#### [What is needed]
Copy these entries verbatim, starting at the line that contains "The height and width of the screenshot is (449, 619)." and continuing through the last of the entries.

★ ★ ★ ★ ★ ★ ★

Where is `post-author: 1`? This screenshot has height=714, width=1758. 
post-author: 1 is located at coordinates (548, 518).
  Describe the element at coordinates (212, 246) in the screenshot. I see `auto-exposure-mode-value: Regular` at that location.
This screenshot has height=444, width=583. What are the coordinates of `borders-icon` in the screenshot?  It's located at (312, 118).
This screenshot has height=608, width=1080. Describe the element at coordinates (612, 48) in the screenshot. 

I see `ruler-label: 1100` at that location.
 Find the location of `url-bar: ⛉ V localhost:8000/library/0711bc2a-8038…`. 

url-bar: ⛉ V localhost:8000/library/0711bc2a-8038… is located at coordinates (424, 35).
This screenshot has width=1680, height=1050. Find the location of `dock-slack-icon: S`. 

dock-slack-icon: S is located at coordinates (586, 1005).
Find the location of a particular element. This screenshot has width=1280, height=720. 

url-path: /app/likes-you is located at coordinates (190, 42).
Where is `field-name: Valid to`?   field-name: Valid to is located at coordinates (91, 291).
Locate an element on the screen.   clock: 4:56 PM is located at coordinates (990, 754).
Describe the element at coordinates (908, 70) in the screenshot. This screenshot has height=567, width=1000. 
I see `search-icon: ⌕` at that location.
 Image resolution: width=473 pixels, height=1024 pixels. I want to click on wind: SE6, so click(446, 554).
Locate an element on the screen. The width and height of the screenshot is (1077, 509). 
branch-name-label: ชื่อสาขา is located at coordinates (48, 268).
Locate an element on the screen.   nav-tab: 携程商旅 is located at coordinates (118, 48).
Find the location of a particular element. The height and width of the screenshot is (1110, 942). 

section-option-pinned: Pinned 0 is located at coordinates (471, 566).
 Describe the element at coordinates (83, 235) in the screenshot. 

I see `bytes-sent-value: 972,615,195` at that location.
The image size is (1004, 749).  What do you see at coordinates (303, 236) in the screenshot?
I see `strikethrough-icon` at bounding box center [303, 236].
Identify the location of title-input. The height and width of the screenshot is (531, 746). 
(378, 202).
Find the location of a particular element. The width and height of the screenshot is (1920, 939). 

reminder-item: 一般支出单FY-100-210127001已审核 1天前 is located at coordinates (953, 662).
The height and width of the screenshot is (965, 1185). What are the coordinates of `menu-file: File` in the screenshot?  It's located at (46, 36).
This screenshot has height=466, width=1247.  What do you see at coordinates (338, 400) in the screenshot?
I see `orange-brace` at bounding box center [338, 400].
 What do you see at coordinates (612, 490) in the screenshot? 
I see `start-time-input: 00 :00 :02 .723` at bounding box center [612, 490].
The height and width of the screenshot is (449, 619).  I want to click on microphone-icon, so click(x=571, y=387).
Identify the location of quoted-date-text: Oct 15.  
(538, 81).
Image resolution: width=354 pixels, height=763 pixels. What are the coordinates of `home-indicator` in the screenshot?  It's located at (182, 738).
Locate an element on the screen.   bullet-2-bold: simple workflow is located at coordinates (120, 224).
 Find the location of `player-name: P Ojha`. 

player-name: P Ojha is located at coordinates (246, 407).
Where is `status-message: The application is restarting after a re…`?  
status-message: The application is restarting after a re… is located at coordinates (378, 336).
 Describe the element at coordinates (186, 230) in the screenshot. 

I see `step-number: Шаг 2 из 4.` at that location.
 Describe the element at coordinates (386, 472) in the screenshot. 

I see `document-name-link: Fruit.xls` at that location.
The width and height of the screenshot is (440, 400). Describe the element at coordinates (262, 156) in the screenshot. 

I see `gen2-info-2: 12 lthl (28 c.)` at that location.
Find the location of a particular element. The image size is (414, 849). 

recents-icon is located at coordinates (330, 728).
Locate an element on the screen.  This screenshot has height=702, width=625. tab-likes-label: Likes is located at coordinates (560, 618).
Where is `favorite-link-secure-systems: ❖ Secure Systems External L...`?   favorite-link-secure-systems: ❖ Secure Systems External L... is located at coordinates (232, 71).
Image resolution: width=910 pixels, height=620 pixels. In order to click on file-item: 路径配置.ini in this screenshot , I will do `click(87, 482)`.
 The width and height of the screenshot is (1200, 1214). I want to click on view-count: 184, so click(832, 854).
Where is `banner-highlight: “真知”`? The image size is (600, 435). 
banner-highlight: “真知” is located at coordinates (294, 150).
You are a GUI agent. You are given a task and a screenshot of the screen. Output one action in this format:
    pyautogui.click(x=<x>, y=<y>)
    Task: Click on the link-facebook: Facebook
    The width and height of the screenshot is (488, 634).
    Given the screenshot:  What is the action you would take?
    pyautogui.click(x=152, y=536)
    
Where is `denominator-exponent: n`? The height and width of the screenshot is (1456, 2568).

★ ★ ★ ★ ★ ★ ★

#### [Output for this task]
The height and width of the screenshot is (449, 619).  I want to click on microphone-icon, so click(x=571, y=387).
Identify the location of quoted-date-text: Oct 15.  
(538, 81).
Image resolution: width=354 pixels, height=763 pixels. What are the coordinates of `home-indicator` in the screenshot?  It's located at (182, 738).
Locate an element on the screen.   bullet-2-bold: simple workflow is located at coordinates (120, 224).
 Find the location of `player-name: P Ojha`. 

player-name: P Ojha is located at coordinates (246, 407).
Where is `status-message: The application is restarting after a re…`?  
status-message: The application is restarting after a re… is located at coordinates (378, 336).
 Describe the element at coordinates (186, 230) in the screenshot. 

I see `step-number: Шаг 2 из 4.` at that location.
 Describe the element at coordinates (386, 472) in the screenshot. 

I see `document-name-link: Fruit.xls` at that location.
The width and height of the screenshot is (440, 400). Describe the element at coordinates (262, 156) in the screenshot. 

I see `gen2-info-2: 12 lthl (28 c.)` at that location.
Find the location of a particular element. The image size is (414, 849). 

recents-icon is located at coordinates (330, 728).
Locate an element on the screen.  This screenshot has height=702, width=625. tab-likes-label: Likes is located at coordinates (560, 618).
Where is `favorite-link-secure-systems: ❖ Secure Systems External L...`?   favorite-link-secure-systems: ❖ Secure Systems External L... is located at coordinates (232, 71).
Image resolution: width=910 pixels, height=620 pixels. In order to click on file-item: 路径配置.ini in this screenshot , I will do `click(87, 482)`.
 The width and height of the screenshot is (1200, 1214). I want to click on view-count: 184, so click(832, 854).
Where is `banner-highlight: “真知”`? The image size is (600, 435). 
banner-highlight: “真知” is located at coordinates (294, 150).
You are a GUI agent. You are given a task and a screenshot of the screen. Output one action in this format:
    pyautogui.click(x=<x>, y=<y>)
    Task: Click on the link-facebook: Facebook
    The width and height of the screenshot is (488, 634).
    Given the screenshot:  What is the action you would take?
    pyautogui.click(x=152, y=536)
    
Where is `denominator-exponent: n`? The height and width of the screenshot is (1456, 2568).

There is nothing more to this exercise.